Millions of people worldwide celebrate one memorable holiday every year, where they party with friends and families, gather around for dinner, enjoy the tradition of gift-giving, and bask in the company of the loved ones: Christmas.

Families big and small make the time and efforts, sometimes spending a good amount of money, to make sure everyone has the merriest Christmas in their lifetime.

Schools and businesses are off, so no one has to be bothered with anything that may distract them from having a whole night and day of fun.

In Christmas 1945, the Sodders, too, was having a good time all night long at the family home in Fayetteville, West Virginia that the children didn’t even want to sleep early.

Their Christmas joy, unfortunately, had to end in a terrifying way when a fire broke out in the middle of the night, turning the home into ash and leading to the disappearance of five children.

The mystery surrounding the fire and the whereabouts of those children remain a mystery today.

10 /10 A Loud Thud

Except for one son who at the time was away serving in the Army, George Sodder along with his wife Jennie and their nine children: John (23), Marion (17), George Jr. (16), Maurice (14), Martha (12), Louis (9), Jennie (8), Betty (5), and Sylvia (2), were all present.

Approaching midnight, Jenny was awoken by a phone call asking for someone who didn’t live there.

Sounds of laughter and clinking glasses in the background made her think it was probably a call from a drunk person. Some moments later, she heard a sound of a large object hitting her roof.

9 /10 Fire Broke Out

Just moments following the loud thud, Jennie has woken again for the third time, but now she could smell smoke.

A fire broke out. The two parents, the three eldest siblings, and the youngest family escaped the burning house.

Marion ran to a neighbor’s home to call the fire department, but she received no response.

Another neighbor drove into town to find Fire Chief F.J. Morris. Morris couldn’t go to a fire truck, so he had to ring around to find a fireman who could.


8 /10 Ladder’s Mystery

As Marion ran to the neighbor for help, George rushed around the side of the house to grab a ladder so he could climb to the attic and rescue the trapped children. The ladder had always been usually there, except that night. 

George then ran to one of his trucks to drive to the side of the house. It wouldn’t start.

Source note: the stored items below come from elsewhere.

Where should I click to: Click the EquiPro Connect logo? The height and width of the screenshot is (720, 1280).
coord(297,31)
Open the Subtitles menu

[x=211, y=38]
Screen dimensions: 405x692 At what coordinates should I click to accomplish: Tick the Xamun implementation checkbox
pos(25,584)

He tried another truck with the same result. Both were working just fine the day before. There was nothing he could do but wait for the fire brigade.


7 /10 No Human Remains

The house was burned for about an hour, during which the surviving Sodder family was forced to stand around.

The local fire department was only about two miles away, but the crew didn’t arrive until 8:00 a.m. By the time the fire brigade arrived, the house had already burned to the ground.

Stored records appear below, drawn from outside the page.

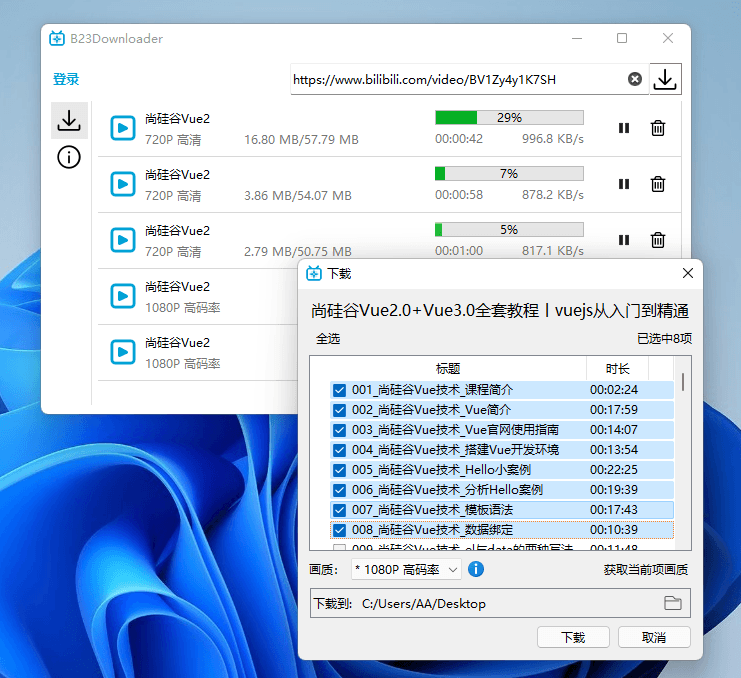This screenshot has width=741, height=678.
Task: Open the 1080P 高码率 quality dropdown
Action: click(x=406, y=569)
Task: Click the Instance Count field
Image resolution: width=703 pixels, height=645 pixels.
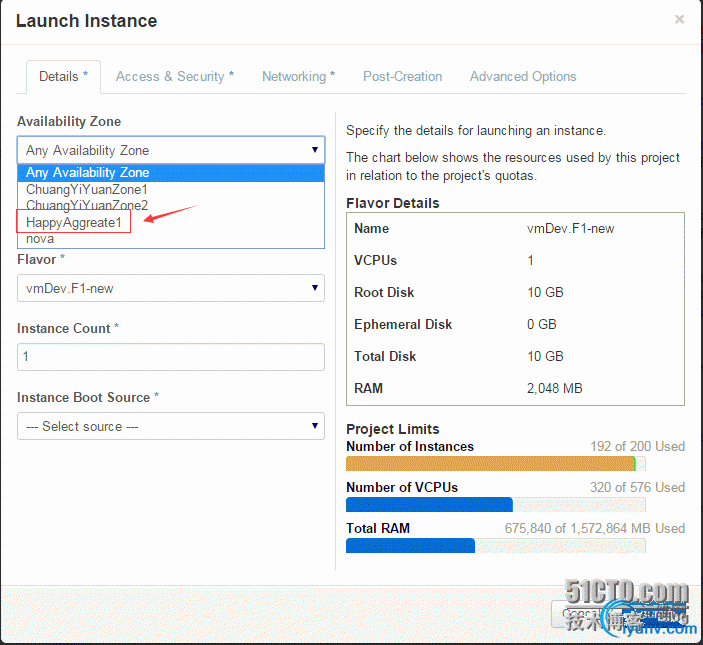Action: point(171,357)
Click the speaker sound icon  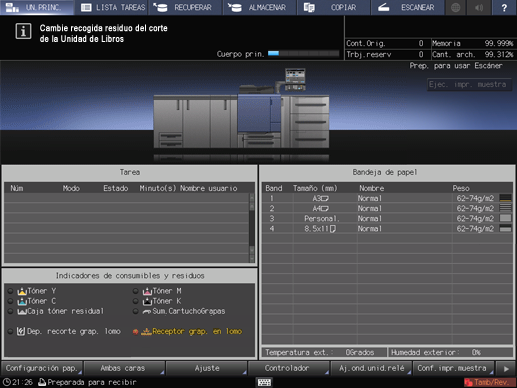tap(479, 7)
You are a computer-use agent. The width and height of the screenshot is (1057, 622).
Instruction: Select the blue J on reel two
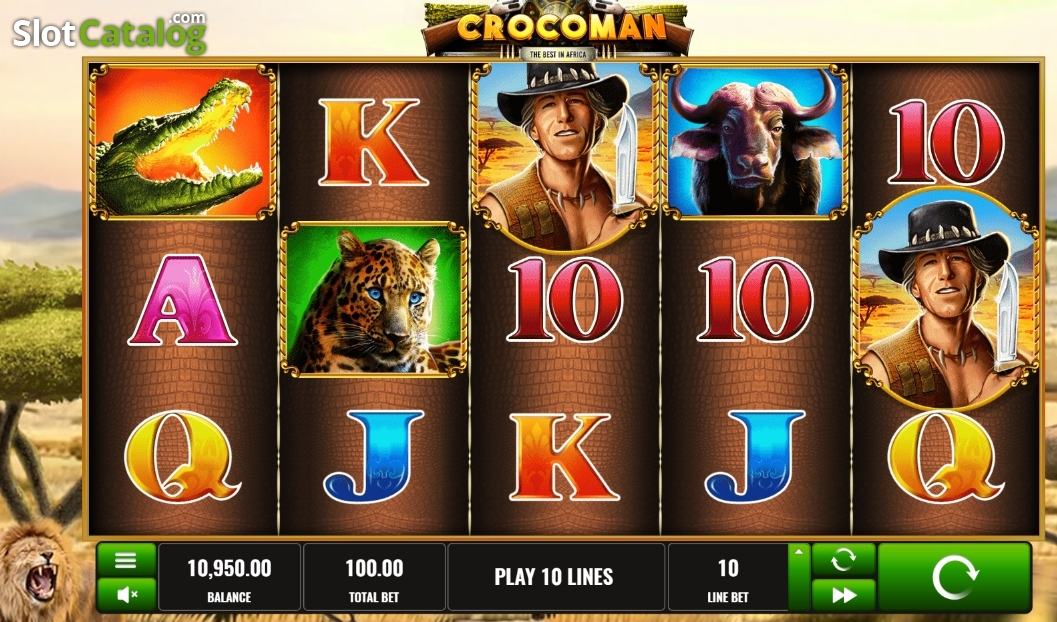point(373,456)
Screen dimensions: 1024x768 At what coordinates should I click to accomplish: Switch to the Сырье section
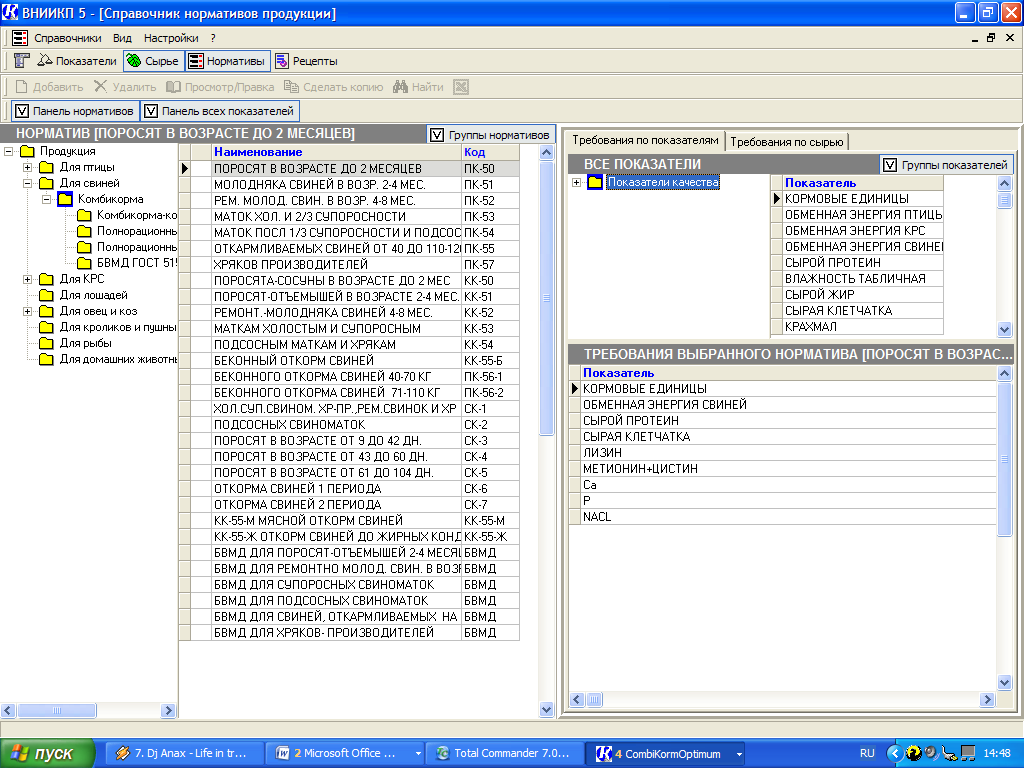click(153, 61)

Firefighters searched the scene, but they could not find any trace of the five children. Let alone bodies, they didn’t even find bones, as if the children had already disappeared when the fire started.

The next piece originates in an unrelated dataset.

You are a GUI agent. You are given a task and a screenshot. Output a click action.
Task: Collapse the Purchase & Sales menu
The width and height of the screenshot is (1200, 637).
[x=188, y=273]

6 /10 Curious Circumstances

As more curious details emerged in the coming months, the Sodder family began to question whether the five children were even at the house when it burned.

In addition to the missing ladder, which was later found in a ditch just about 20m away from home, and two faulty trucks, some evidence mounted to a case of arson.

A telephone repairman suggested that the phone line to the house was deliberately cut. To do that, someone had to climb a telegraph pole and reach a further 60cm distance to reach the wire. It was quite a mission.

5 /10 Fuse Boxes

Few months before the fire, a stranger pointed to two fuse boxes and said they would cause fire someday.

George ignored the warning because the local power company had already checked the electric installation of the house and deemed it safe.

Around the same time, another man tried to sell family life insurance to George. When he declined, the salesperson warned that George’s house was going up in smoke and his children would be destroyed.

The older Sodder sons also noticed a man parking alongside the highway and watching their younger siblings.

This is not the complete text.